> _Your objective_
Copy out each line in the entries below that contains the word "chevron". Letter case counts.
::: Input data :::
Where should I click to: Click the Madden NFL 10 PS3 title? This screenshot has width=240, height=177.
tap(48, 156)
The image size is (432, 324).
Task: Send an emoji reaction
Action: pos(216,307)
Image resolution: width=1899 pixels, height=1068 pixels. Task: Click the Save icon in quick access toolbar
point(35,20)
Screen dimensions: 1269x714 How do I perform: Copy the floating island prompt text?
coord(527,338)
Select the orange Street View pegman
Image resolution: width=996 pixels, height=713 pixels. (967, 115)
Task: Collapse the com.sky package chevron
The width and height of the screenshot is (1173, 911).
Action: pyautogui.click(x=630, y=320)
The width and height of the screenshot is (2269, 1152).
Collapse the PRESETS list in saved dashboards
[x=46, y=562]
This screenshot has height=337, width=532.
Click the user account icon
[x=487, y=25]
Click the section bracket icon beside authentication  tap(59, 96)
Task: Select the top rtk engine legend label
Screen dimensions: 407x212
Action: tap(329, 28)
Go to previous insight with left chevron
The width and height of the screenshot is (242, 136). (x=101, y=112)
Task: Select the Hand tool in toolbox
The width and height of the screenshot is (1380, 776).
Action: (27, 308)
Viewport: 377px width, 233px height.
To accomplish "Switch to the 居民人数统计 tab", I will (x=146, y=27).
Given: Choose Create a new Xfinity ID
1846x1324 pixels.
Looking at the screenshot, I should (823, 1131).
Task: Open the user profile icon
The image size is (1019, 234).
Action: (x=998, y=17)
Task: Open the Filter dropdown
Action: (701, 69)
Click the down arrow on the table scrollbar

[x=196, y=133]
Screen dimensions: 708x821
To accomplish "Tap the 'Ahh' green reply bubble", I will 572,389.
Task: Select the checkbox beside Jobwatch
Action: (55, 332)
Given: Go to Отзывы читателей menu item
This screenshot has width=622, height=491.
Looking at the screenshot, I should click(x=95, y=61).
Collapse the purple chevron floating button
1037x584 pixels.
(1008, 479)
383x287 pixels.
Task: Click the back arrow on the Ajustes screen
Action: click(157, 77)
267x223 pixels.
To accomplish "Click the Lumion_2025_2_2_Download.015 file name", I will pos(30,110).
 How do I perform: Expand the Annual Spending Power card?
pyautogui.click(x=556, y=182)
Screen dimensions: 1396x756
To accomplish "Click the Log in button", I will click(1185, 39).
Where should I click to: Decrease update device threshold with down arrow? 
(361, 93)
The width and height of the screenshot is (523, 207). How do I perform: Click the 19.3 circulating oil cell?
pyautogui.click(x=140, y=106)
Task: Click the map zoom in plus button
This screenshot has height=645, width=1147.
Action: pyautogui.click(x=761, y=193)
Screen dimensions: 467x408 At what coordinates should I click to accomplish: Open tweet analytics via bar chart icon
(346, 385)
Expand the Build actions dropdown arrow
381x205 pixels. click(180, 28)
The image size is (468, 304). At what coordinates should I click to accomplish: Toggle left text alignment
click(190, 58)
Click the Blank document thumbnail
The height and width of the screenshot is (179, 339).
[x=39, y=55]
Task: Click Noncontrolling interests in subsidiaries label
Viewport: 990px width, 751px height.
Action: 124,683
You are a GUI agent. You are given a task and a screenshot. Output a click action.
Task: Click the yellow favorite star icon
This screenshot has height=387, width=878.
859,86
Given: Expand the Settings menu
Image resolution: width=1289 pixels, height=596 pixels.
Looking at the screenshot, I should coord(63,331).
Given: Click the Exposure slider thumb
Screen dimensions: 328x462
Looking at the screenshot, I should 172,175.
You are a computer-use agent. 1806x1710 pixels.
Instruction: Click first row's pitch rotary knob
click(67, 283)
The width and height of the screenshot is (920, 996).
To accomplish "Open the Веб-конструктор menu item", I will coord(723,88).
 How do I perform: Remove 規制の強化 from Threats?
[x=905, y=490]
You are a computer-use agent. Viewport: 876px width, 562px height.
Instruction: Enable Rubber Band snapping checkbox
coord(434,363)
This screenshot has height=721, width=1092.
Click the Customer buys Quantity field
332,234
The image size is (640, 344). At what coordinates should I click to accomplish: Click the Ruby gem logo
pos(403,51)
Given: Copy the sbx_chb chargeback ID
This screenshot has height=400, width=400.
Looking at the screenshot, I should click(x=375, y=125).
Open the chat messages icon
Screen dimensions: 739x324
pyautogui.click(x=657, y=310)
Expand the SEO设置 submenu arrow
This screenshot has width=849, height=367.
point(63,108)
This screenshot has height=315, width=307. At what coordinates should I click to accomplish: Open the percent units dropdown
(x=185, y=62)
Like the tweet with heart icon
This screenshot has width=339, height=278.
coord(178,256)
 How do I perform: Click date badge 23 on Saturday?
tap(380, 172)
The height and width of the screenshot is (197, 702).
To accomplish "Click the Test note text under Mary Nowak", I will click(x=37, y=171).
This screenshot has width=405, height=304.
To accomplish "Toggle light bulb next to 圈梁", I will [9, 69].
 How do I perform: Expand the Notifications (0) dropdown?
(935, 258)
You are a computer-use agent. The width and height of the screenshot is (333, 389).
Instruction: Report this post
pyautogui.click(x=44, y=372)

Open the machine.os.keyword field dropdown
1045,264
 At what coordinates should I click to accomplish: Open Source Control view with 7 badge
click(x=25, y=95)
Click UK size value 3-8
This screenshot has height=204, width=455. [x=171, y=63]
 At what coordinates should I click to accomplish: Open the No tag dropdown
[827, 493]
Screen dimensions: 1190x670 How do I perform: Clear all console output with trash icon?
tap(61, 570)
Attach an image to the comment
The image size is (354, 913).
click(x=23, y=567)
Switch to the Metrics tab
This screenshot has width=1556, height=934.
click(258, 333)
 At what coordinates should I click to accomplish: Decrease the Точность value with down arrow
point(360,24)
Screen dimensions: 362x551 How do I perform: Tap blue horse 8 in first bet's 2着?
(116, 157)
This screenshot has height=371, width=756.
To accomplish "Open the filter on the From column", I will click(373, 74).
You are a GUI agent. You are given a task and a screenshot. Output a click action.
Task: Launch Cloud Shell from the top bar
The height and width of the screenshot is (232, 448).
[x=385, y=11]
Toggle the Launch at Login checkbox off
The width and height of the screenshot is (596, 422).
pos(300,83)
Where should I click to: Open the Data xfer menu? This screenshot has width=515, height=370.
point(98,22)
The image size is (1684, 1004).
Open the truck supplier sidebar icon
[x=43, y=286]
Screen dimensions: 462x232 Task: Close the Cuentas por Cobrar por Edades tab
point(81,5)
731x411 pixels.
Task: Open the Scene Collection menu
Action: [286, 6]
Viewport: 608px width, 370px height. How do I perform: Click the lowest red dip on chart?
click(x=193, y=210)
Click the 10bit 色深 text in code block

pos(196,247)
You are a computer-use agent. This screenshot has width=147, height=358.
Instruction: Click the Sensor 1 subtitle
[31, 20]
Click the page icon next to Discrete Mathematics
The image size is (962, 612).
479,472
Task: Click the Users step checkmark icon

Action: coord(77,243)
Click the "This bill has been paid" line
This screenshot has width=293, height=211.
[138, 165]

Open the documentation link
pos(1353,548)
:::
> _Complete answer_
Task: Collapse the com.sky package chevron
Go to previous insight with left chevron
Collapse the purple chevron floating button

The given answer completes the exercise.